Housing bubble. The phrase has almost lost all meaning to me at this point given its prevalence in the media. But the new numbers released regarding the supply of new property listings indicates that the “looming housing bubble” can be put on the back burner (at least for now).
Inventory hit levels not experienced since the market crash in 2009. And it’s not surprising! With all the media attention directed toward the housing bubble, anyone even mildly interested in the industry likely heard that prices have nowhere to go but down.
The reasons behind the impending crash were fairly clear-cut: the introduction of the HST encouraging buyers to purchase new homes before July 1 and the inevitable interest rate hikes. What’s good about this situation? The market didn’t respond exactly at the time that these things were introduced. We’re going to have a soft landing unlike our neighbours to the South. Canadians anticipated the price declines. April demand declined in seasonally-adjusted terms by 2.6% from the previous month. Buyers are being cautious.

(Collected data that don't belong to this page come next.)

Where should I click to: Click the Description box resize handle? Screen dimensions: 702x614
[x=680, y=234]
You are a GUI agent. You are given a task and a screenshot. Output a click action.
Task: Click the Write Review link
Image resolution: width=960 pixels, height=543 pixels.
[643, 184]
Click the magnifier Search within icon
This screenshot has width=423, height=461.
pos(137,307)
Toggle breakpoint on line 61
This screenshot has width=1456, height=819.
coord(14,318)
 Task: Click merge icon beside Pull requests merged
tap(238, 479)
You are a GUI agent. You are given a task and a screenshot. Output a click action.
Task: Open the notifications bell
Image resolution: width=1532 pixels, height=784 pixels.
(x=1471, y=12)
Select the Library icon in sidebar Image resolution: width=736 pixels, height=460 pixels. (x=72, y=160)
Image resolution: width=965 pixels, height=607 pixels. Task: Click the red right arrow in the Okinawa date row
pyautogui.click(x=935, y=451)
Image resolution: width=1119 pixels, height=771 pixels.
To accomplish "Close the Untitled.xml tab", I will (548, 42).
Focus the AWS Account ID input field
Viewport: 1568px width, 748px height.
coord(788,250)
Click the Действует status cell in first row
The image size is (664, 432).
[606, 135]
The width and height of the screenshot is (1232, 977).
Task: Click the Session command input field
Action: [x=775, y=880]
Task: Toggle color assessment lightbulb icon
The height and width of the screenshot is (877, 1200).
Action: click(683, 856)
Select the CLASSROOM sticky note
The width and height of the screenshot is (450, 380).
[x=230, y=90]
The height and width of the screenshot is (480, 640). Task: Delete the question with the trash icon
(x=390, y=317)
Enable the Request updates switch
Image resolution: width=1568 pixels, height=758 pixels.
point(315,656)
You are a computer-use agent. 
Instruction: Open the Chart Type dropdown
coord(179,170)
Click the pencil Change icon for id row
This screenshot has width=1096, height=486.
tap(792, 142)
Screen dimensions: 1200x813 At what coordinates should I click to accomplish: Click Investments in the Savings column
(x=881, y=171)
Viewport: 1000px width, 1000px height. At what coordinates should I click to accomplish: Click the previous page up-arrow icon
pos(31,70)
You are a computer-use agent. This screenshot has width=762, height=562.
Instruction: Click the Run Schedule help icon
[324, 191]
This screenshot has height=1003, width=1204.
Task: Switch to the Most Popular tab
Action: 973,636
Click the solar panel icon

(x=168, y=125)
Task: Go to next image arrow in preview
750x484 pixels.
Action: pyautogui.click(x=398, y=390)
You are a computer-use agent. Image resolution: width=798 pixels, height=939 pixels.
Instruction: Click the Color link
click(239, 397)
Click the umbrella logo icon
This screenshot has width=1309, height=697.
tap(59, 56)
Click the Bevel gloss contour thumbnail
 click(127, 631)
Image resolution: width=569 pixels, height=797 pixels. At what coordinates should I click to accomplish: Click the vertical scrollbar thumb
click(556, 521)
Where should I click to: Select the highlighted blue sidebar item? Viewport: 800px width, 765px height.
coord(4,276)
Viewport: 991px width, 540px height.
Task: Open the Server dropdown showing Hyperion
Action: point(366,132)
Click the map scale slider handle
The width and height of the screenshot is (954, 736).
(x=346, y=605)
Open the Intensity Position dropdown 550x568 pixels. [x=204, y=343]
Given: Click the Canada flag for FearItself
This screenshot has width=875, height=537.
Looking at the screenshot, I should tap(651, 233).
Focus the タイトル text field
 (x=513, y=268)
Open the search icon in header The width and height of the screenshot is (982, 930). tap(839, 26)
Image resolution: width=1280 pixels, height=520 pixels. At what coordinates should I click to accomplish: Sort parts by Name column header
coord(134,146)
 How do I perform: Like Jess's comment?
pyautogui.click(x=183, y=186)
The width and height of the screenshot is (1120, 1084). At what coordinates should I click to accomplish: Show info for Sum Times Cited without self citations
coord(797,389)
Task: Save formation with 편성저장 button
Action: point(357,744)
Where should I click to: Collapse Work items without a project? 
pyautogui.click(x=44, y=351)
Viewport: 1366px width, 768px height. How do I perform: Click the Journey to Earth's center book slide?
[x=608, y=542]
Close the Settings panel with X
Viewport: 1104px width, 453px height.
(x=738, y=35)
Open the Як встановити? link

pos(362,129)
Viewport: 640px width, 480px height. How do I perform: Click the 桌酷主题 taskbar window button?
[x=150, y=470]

According the Doug Porter, an economist at Bank of Montreal, said:
“I think the concern is we would have a real blow in the spring and pay the price for it in the fall. Instead, what we are seeing is the market is coming in for a soft landing. It’s moderating even before things like higher rates and GST begin to bite” Financial Post
Basically that’s a big pat on the back to savvy Canadian homebuyers. But maybe you should pat yourselves on the back anyway. You’re all awesome. Canada’s awesome.